On a slightly brighter topic, M&A activity seems to be picking up: Mirant to merge with RRI Energy; Apache to buy Mariner Energy; talks of United and US Air combining; and Cerberus Capital’s leveraged buyout of DynCorp International. The large amounts of cash sitting on the balance sheet of organizations added to the more positive outlook for both the domestic and global economies, and are encouraging organizations to look for opportunities to grow. At the same time, investors are showing an increased willingness to take on more risky assets than we have witnessed since the beginning of the financial crisis.

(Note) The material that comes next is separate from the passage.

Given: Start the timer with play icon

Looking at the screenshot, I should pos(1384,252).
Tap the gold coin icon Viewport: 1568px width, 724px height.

Treasuries gained on the week. With no earth-shattering news this week, we moved around rather range bound. For the US Treasury 10-year note, we seem to be in a 3.70% – 4.00% world of late.
Corporate debt issuance continues to grow, even as corporate credit spreads are the tightest since November 2007, and the absolute levels are at the lowest levels since October 2005.
Financial Regulatory Reform jumped back in the headlines this week as rumors emerged as to what the Senate Agriculture Committee’s reform bill might contain. Over the past several weeks, the odds makers have been increasing the chances of a reform bill being created and signed by the President before this year’s mid-term elections. The largest bombshell of the week was the prospect of commercial banks having to divorce themselves from being derivative traders. With the five largest derivatives players having about 90 percent of market, there would be a substantial impact on those firms and the markets, if this rule where to be incorporated into law.
South Korea received an unexpected credit upgrade this week. Moody’s moved South Korea to A1 from A2. The upgrade was a function of the increased positive activity of the South Korean economy as well as the low unemployment rate that the country enjoys.
Back here in the US, we suffered our 50th bank failure. If the pace of bank failures continues on its current trajectory, we will experience our greatest number of bank failures since the peak of the S&L crisis back in 1989.